▶ The task
Repeat the records below exactly, line for line.

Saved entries
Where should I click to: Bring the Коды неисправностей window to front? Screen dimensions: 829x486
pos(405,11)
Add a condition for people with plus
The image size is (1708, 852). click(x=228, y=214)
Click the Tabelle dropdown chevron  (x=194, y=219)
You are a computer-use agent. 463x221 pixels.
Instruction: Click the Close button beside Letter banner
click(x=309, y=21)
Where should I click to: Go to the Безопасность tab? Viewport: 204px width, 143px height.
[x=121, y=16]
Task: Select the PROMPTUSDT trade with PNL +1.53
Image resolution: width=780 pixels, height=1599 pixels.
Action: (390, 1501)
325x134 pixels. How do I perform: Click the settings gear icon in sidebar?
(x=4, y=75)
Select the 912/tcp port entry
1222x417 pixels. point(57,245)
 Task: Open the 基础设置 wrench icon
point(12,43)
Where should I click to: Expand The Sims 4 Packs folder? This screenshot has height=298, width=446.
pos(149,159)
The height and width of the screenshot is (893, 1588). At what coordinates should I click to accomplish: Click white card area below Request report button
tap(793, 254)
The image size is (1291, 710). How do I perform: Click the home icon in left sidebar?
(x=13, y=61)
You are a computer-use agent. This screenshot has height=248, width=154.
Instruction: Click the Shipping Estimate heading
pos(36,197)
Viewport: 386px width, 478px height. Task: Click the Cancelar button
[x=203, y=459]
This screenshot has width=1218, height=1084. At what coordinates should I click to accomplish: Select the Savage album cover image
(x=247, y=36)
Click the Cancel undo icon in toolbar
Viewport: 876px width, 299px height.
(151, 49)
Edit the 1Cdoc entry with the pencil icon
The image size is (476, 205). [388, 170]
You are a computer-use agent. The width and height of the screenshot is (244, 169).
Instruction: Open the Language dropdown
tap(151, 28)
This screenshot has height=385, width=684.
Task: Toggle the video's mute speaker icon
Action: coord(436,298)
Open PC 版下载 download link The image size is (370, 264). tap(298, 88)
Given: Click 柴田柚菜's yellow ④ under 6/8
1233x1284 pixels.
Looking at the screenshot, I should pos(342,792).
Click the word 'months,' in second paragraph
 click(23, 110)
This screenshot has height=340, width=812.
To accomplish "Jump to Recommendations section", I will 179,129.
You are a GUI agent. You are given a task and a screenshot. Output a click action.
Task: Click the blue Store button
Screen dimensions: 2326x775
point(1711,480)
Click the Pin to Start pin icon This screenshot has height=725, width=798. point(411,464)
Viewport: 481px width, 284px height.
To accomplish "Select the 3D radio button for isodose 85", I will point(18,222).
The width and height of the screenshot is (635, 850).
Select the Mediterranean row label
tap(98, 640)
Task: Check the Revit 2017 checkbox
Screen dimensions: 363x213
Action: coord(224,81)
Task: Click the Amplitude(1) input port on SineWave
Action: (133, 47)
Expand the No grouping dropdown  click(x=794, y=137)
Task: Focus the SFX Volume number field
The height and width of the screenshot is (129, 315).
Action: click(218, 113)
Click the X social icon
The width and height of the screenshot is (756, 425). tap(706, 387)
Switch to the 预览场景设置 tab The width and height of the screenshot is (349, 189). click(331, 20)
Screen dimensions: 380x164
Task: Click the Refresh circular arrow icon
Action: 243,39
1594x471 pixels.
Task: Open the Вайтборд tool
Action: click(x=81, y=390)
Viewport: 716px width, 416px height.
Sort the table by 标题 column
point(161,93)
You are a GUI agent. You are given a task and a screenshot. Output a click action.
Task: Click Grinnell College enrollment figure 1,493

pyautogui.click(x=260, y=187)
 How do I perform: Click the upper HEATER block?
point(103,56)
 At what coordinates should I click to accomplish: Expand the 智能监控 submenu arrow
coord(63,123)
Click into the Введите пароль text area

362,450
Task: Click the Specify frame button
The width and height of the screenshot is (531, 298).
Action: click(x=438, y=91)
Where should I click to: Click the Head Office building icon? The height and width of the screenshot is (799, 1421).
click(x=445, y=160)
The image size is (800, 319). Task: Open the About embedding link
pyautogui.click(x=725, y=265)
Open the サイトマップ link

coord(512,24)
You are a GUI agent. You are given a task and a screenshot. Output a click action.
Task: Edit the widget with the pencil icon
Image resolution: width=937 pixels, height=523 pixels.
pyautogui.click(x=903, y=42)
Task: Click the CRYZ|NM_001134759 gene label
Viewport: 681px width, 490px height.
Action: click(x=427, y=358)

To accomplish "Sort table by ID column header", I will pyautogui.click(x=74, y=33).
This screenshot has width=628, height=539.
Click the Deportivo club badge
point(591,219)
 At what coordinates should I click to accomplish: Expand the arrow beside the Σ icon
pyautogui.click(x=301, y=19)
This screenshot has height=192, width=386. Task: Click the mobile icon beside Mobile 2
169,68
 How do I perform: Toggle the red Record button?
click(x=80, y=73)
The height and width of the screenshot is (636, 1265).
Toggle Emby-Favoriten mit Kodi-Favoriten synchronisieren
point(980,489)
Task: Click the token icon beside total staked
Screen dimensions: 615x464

▶ Output below
Where should I click to: Bring the Коды неисправностей window to front? Screen dimensions: 829x486
pos(405,11)
Add a condition for people with plus
The image size is (1708, 852). click(x=228, y=214)
Click the Tabelle dropdown chevron  (x=194, y=219)
You are a computer-use agent. 463x221 pixels.
Instruction: Click the Close button beside Letter banner
click(x=309, y=21)
Where should I click to: Go to the Безопасность tab? Viewport: 204px width, 143px height.
[x=121, y=16]
Task: Select the PROMPTUSDT trade with PNL +1.53
Image resolution: width=780 pixels, height=1599 pixels.
Action: (390, 1501)
325x134 pixels. How do I perform: Click the settings gear icon in sidebar?
(x=4, y=75)
Select the 912/tcp port entry
1222x417 pixels. point(57,245)
 Task: Open the 基础设置 wrench icon
point(12,43)
Where should I click to: Expand The Sims 4 Packs folder? This screenshot has height=298, width=446.
pos(149,159)
The height and width of the screenshot is (893, 1588). At what coordinates should I click to accomplish: Click white card area below Request report button
tap(793, 254)
The image size is (1291, 710). How do I perform: Click the home icon in left sidebar?
(x=13, y=61)
You are a computer-use agent. This screenshot has height=248, width=154.
Instruction: Click the Shipping Estimate heading
pos(36,197)
Viewport: 386px width, 478px height. Task: Click the Cancelar button
[x=203, y=459]
This screenshot has width=1218, height=1084. At what coordinates should I click to accomplish: Select the Savage album cover image
(x=247, y=36)
Click the Cancel undo icon in toolbar
Viewport: 876px width, 299px height.
(151, 49)
Edit the 1Cdoc entry with the pencil icon
The image size is (476, 205). [388, 170]
You are a computer-use agent. The width and height of the screenshot is (244, 169).
Instruction: Open the Language dropdown
tap(151, 28)
This screenshot has height=385, width=684.
Task: Toggle the video's mute speaker icon
Action: coord(436,298)
Open PC 版下载 download link The image size is (370, 264). tap(298, 88)
Given: Click 柴田柚菜's yellow ④ under 6/8
1233x1284 pixels.
Looking at the screenshot, I should pos(342,792).
Click the word 'months,' in second paragraph
 click(23, 110)
This screenshot has height=340, width=812.
To accomplish "Jump to Recommendations section", I will 179,129.
You are a GUI agent. You are given a task and a screenshot. Output a click action.
Task: Click the blue Store button
Screen dimensions: 2326x775
point(1711,480)
Click the Pin to Start pin icon This screenshot has height=725, width=798. point(411,464)
Viewport: 481px width, 284px height.
To accomplish "Select the 3D radio button for isodose 85", I will point(18,222).
The width and height of the screenshot is (635, 850).
Select the Mediterranean row label
tap(98, 640)
Task: Check the Revit 2017 checkbox
Screen dimensions: 363x213
Action: coord(224,81)
Task: Click the Amplitude(1) input port on SineWave
Action: (133, 47)
Expand the No grouping dropdown  click(x=794, y=137)
Task: Focus the SFX Volume number field
The height and width of the screenshot is (129, 315).
Action: click(218, 113)
Click the X social icon
The width and height of the screenshot is (756, 425). tap(706, 387)
Switch to the 预览场景设置 tab The width and height of the screenshot is (349, 189). click(331, 20)
Screen dimensions: 380x164
Task: Click the Refresh circular arrow icon
Action: 243,39
1594x471 pixels.
Task: Open the Вайтборд tool
Action: click(x=81, y=390)
Viewport: 716px width, 416px height.
Sort the table by 标题 column
point(161,93)
You are a GUI agent. You are given a task and a screenshot. Output a click action.
Task: Click Grinnell College enrollment figure 1,493

pyautogui.click(x=260, y=187)
 How do I perform: Click the upper HEATER block?
point(103,56)
 At what coordinates should I click to accomplish: Expand the 智能监控 submenu arrow
coord(63,123)
Click into the Введите пароль text area

362,450
Task: Click the Specify frame button
The width and height of the screenshot is (531, 298).
Action: click(x=438, y=91)
Where should I click to: Click the Head Office building icon? The height and width of the screenshot is (799, 1421).
click(x=445, y=160)
The image size is (800, 319). Task: Open the About embedding link
pyautogui.click(x=725, y=265)
Open the サイトマップ link

coord(512,24)
You are a GUI agent. You are given a task and a screenshot. Output a click action.
Task: Edit the widget with the pencil icon
Image resolution: width=937 pixels, height=523 pixels.
pyautogui.click(x=903, y=42)
Task: Click the CRYZ|NM_001134759 gene label
Viewport: 681px width, 490px height.
Action: click(x=427, y=358)

To accomplish "Sort table by ID column header", I will pyautogui.click(x=74, y=33).
This screenshot has width=628, height=539.
Click the Deportivo club badge
point(591,219)
 At what coordinates should I click to accomplish: Expand the arrow beside the Σ icon
pyautogui.click(x=301, y=19)
This screenshot has height=192, width=386. Task: Click the mobile icon beside Mobile 2
169,68
 How do I perform: Toggle the red Record button?
click(x=80, y=73)
The height and width of the screenshot is (636, 1265).
Toggle Emby-Favoriten mit Kodi-Favoriten synchronisieren
point(980,489)
Task: Click the token icon beside total staked
Screen dimensions: 615x464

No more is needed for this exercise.